Despite her own, early start in dance, Vaidyanathan did take a long step back from performances to raise her two daughters and it was not till she was in her late 30s that she began her quick rise to stardom. She was all of 19 when she married CV Kamesh, a technocrat, and her two daughters kept her occupied through most of her 20s. (Her older daughter Dakshina is now a known name in the dance circuit as well.) She did continue her learning under Saroja Vaidyanthan through these years, dancing at the odd sabha or temple. But it was a break she is now thankful for.
“I never resent the time I spent away from the full glare of the limelight because it turned out to be a time for introspection. I perfected my technique in this period, not always on stage but through intellect. What did I want my dance to be? I thought through the question in these 10 years,” she says.
While she is among those fighting to stay true to the solo margam, Vaidyanathan is equally known for her off-beat works. Her breakout choreography in this respect was Mad and Divine, on the life of two mystical women poets, Lal Ded and Janabai. Presented for the first time in 2011, and commissioned for dancer Anita Ratnam it brought her a whole new world.
“It showed me where to go with choreography and understand my own strengths,” she says. “Informative” is how she would like her dance to be, more than “entertaining”, pointing to her fabulous interpretation of Kamban’s portrayal of Ravana. This is the mighty demon king contrite outside Sita’s chambers the night before he knows he will lose all in battle.
As much as she is a joy to watch for her physical vivacity, Vaidyanathan is also a connoisseur’s delight for her internalised abhinaya. Again, that treads a fine line between being expressive enough to be accessible but quiet enough to not feel overstated as often happens with classical dances. And nowhere is this more visible than in her presentation of sringara.
In her tribute to MLV, she included a lovely piece where a friend pokes fun at the nayika emerging with nail marks from the chamber of her lover, in this case, Lord Venkateswara.
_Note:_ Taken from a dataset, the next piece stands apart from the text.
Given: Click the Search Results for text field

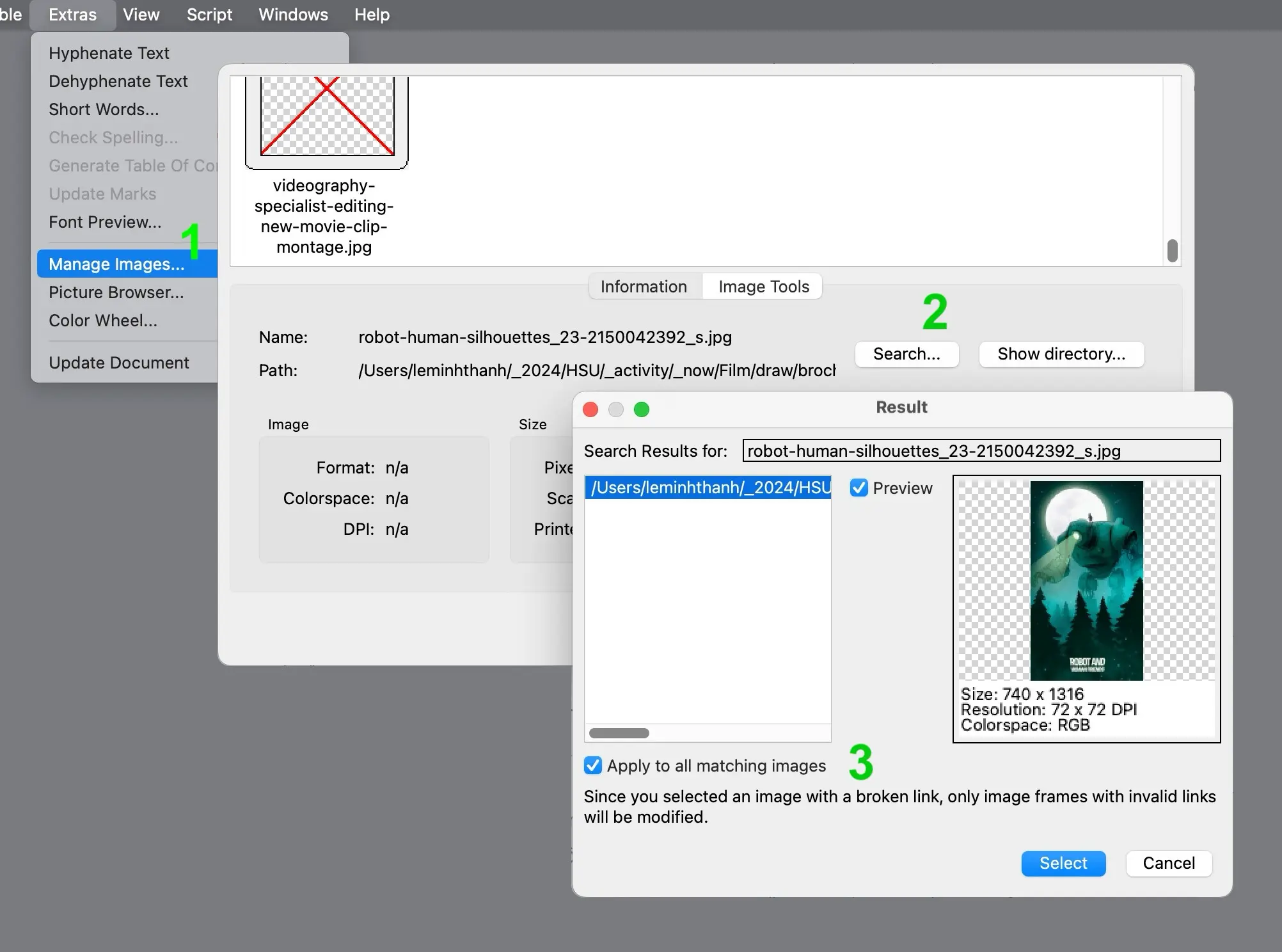Looking at the screenshot, I should [981, 451].
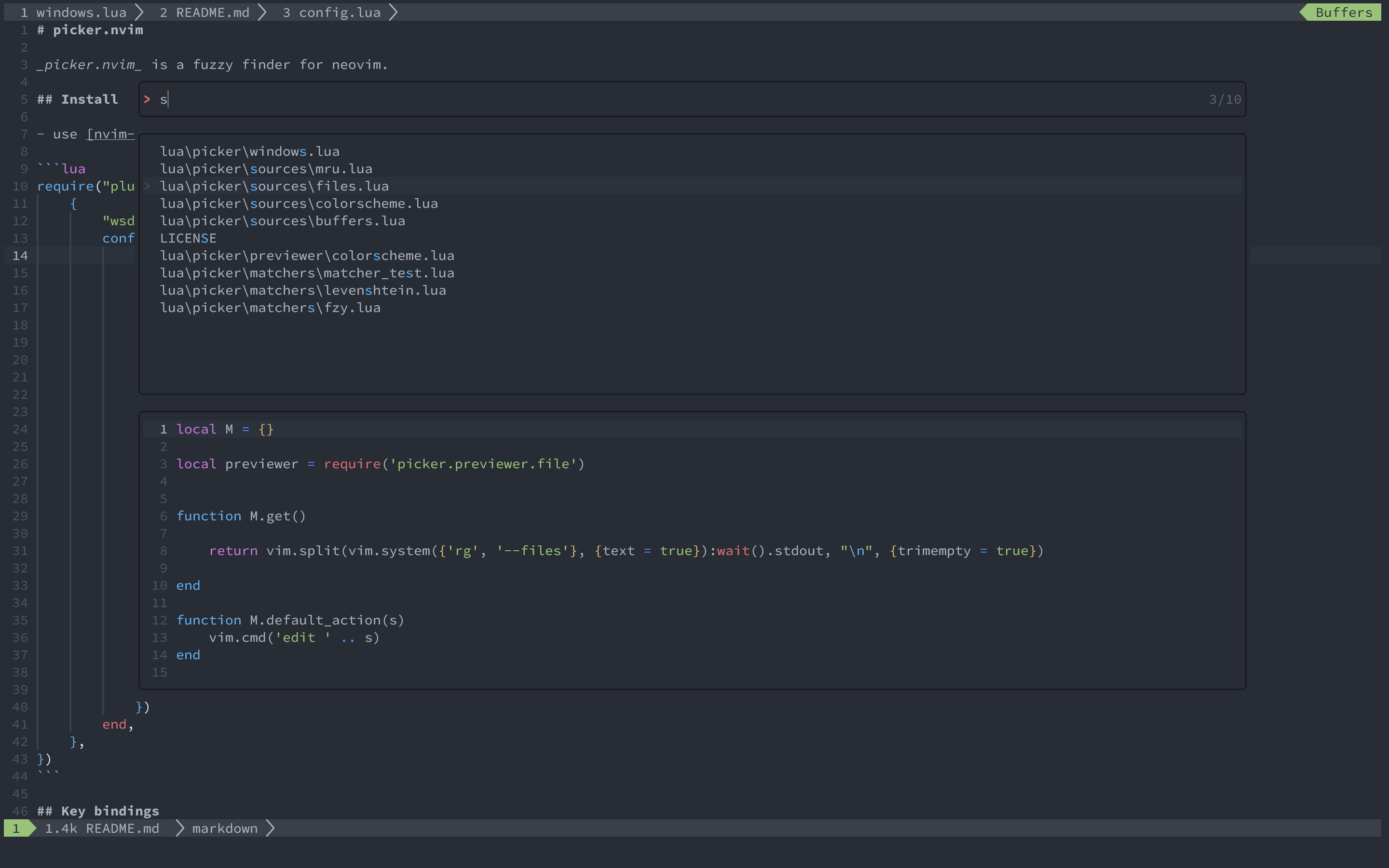Select lua\picker\windows.lua in results

[250, 151]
It would have been easy enough to turn this into a brisk choreography weaving a lot of pouting and prodding. Vaidyanathan kept it wonderfully modulated, with the faintest trace of a smile and self- deprecatory humour, investing her sakhi with immense grace.
Vaidyanathan enjoys great popularity in the west, especially the US. Part of the reason is her immense adaptability to context and audiences. At the Erasing Borders festival in 2013 she cheerfully performed the mayuri allaripu at the Battery Park in Manhattan with joggers slowing down to watch the vision.
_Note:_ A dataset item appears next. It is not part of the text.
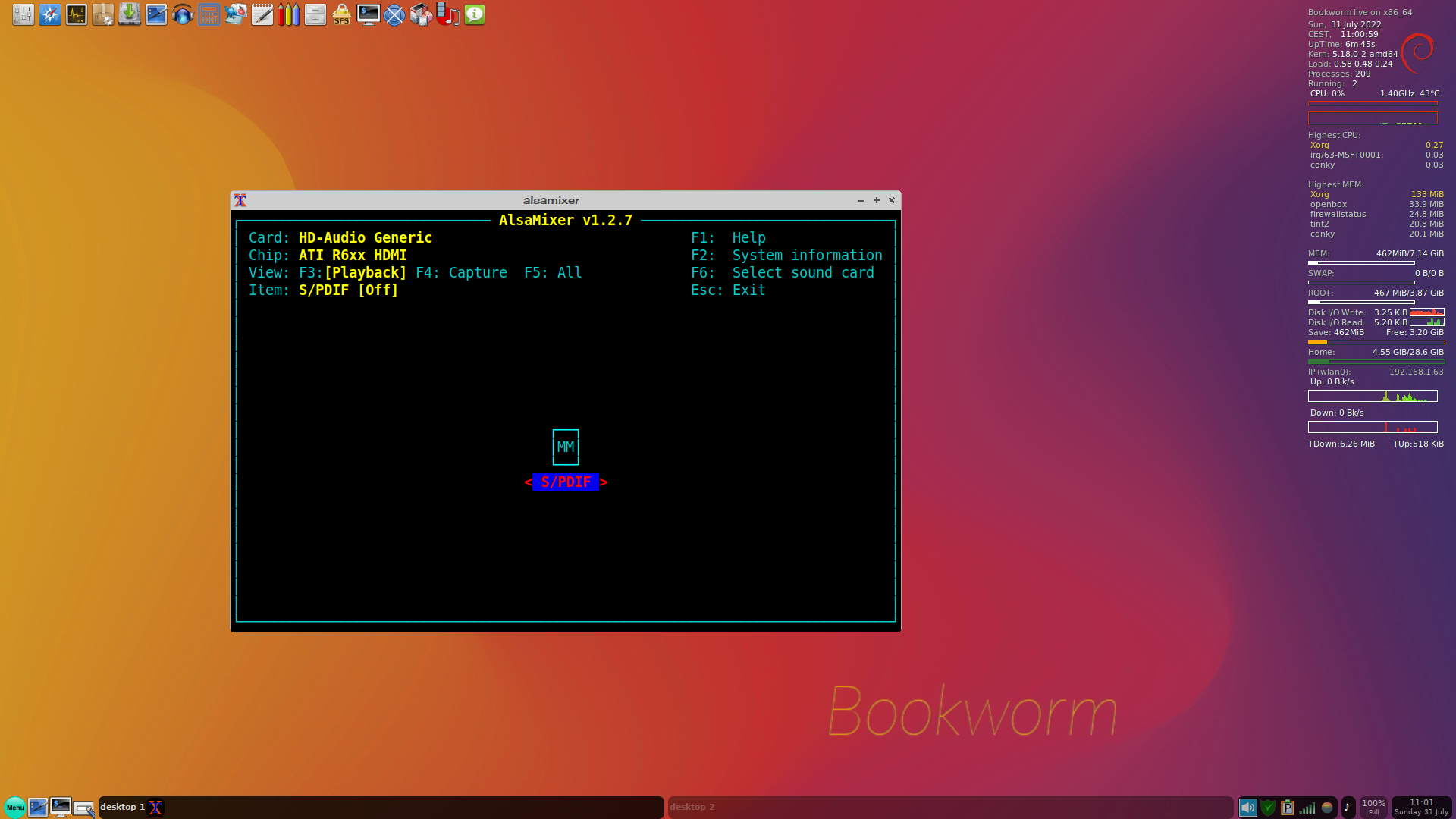The height and width of the screenshot is (819, 1456).
Task: Select the highlighted S/PDIF channel label
Action: [565, 482]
This ease could also explain why dancer Tanushree Shankar chose her to execute her wildly offbeat idea of getting urban dancers to do a 10-day stint with Vaidyanathan and present their learning to the audiences at the first edition of the Serendipity Arts Festival in Goa.
“Every day we had two hours of adavu sessions to create three pieces. These were fit bodies trained in modern dance and forms like salsa so they could manage jumps and leaps but could they acquire a Bharatanatyam body, its stillness and control, that was my challenge. Could they emote for abhinaya?”
The result she says was a triumph of dance. The araimandi (half squat) was a killer for them, as was the immobility of face. But they finally pulled it off, not that anyone would be conned into thinking they are veteran Bharatanatyam artistes but certainly that they had reinvented their dance philosophy for 45 minutes of an evening.